**Task to carry out**
From the line that contains "How do I perform: Toggle" through the last line of the data, copy everything exactly and nothing else, omitting the pictures.

**Entries shown**
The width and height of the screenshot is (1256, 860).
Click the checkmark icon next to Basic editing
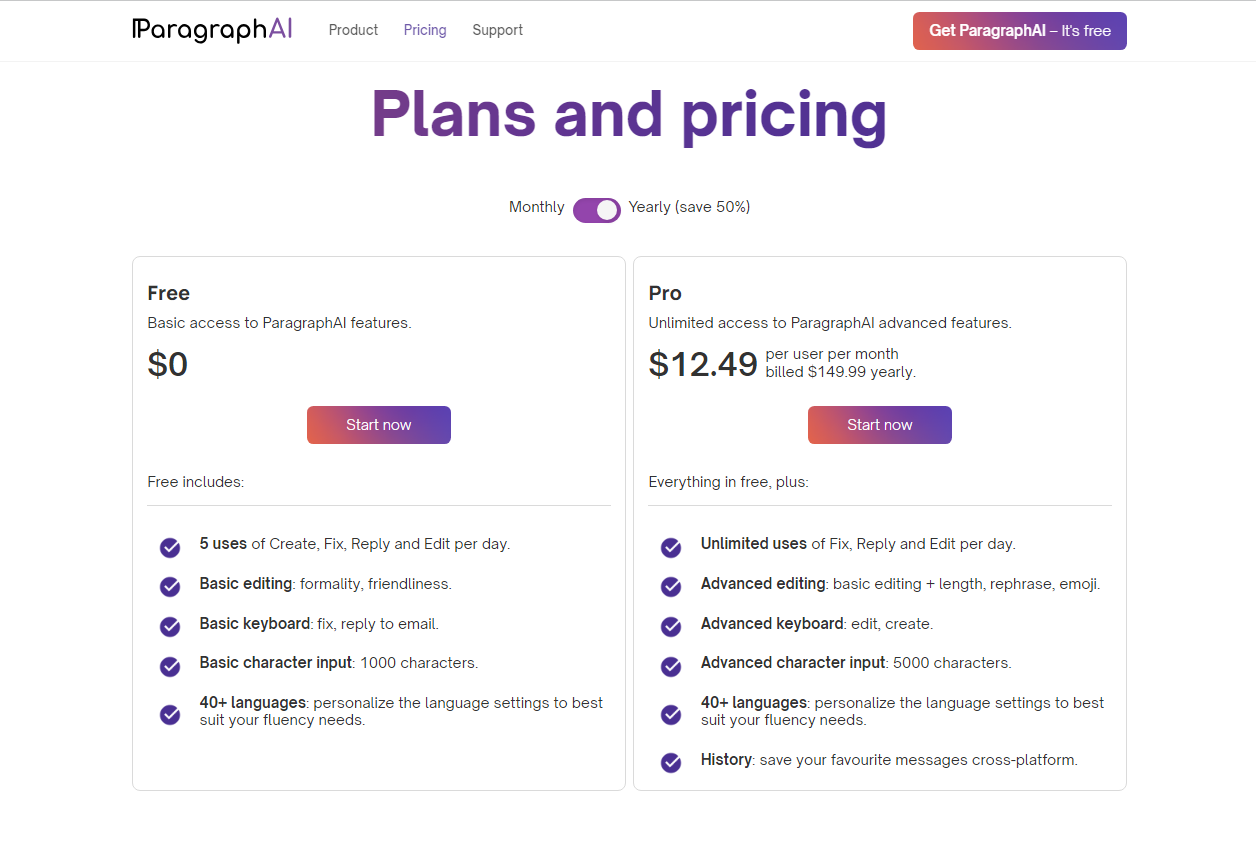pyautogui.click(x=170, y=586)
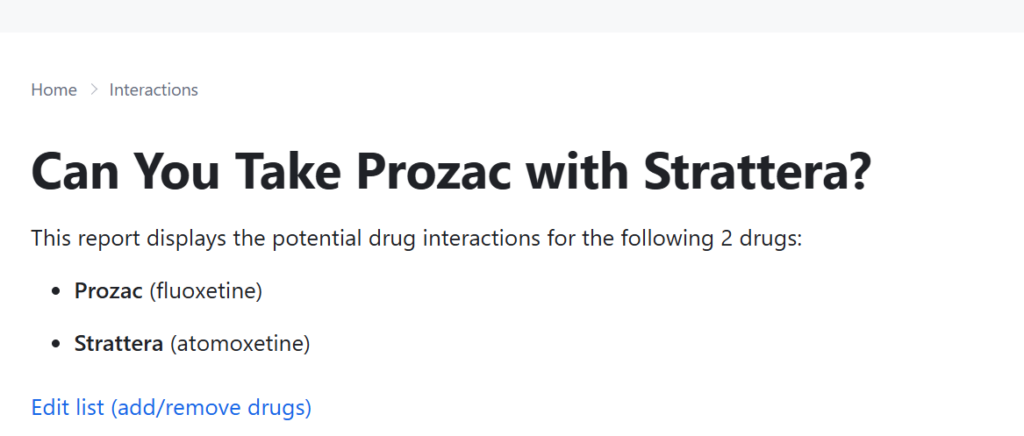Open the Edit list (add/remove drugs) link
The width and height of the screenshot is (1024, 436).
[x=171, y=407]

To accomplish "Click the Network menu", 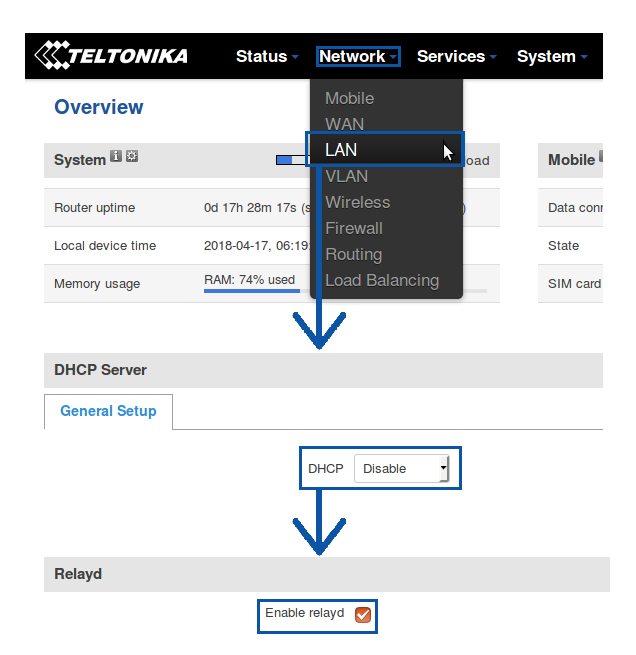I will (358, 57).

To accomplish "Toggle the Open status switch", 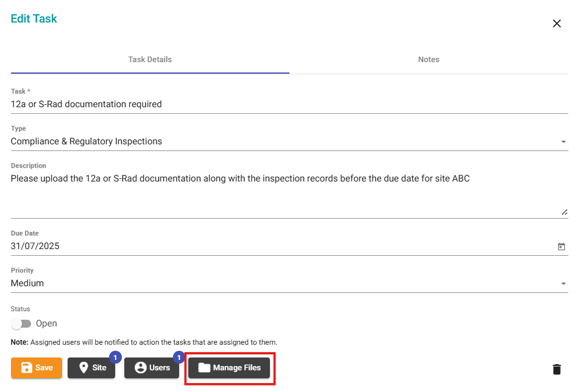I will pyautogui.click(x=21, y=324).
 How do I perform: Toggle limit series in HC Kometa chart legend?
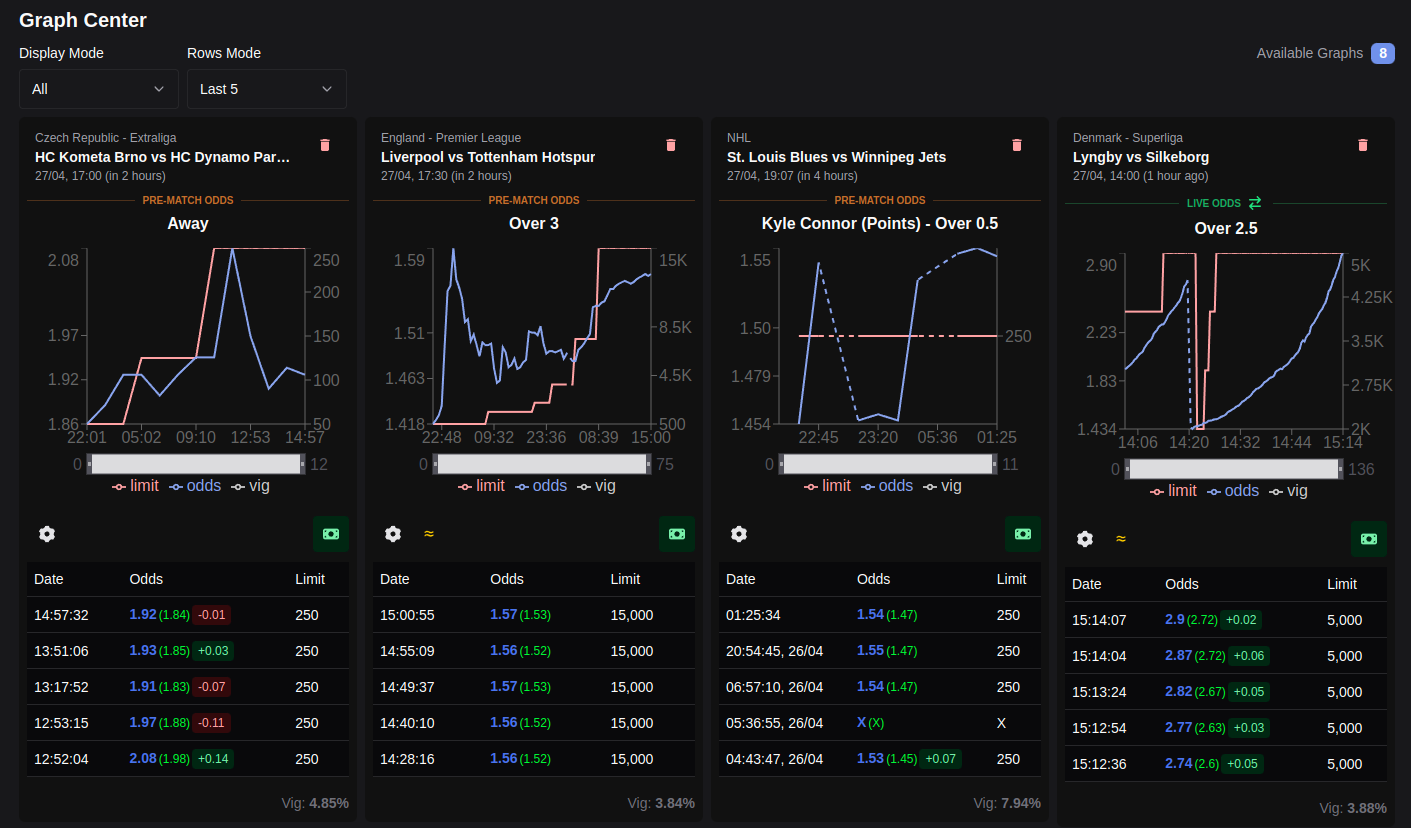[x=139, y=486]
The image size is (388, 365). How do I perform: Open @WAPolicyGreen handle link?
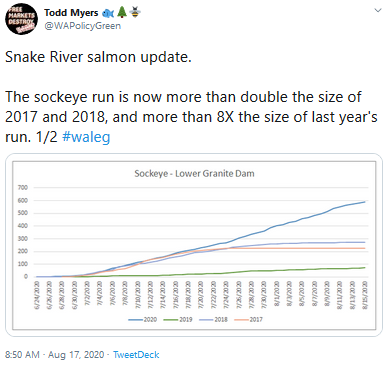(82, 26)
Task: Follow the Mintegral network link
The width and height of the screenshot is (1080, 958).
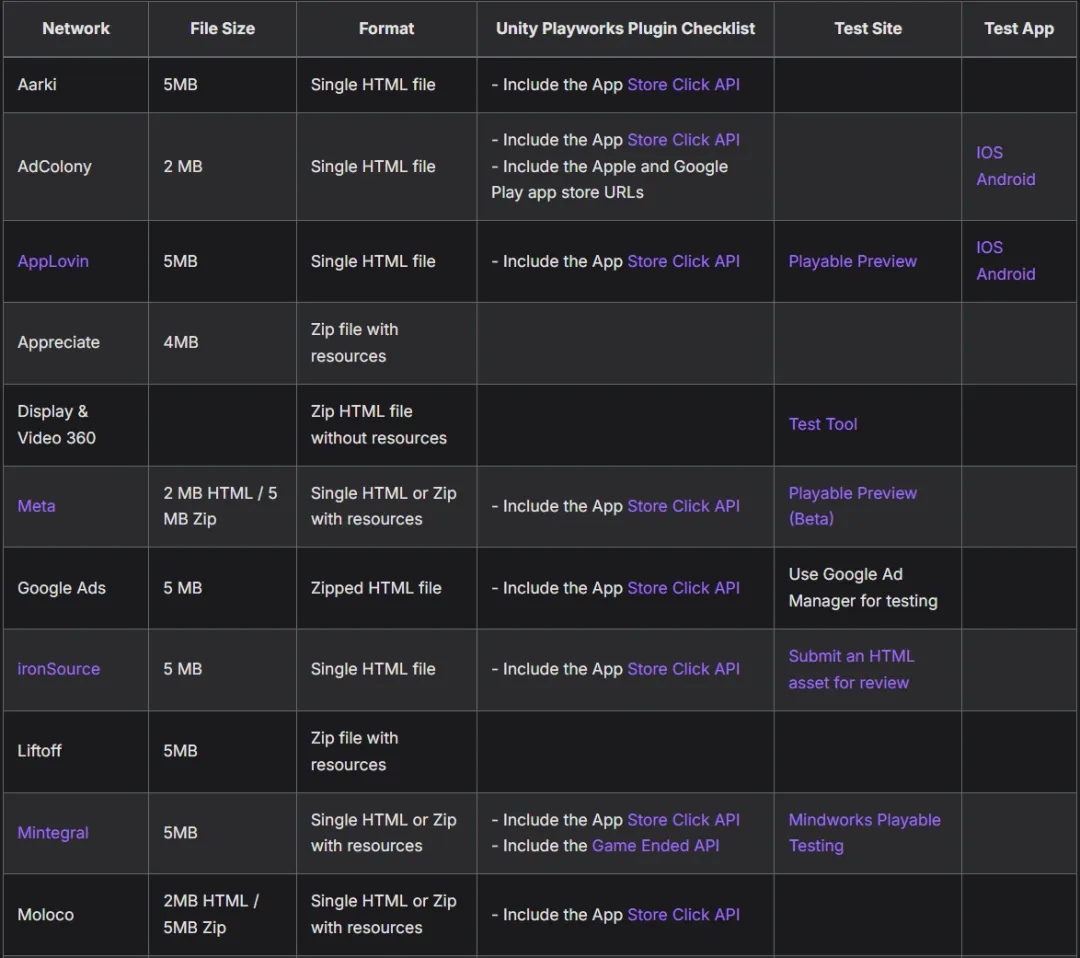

**Problem solution**
 How do I perform: Toggle limit series in HC Kometa chart legend?
[x=139, y=486]
The image size is (388, 365). How do I perform: Open @WAPolicyGreen handle link?
(82, 26)
Task: Follow the Mintegral network link
The width and height of the screenshot is (1080, 958).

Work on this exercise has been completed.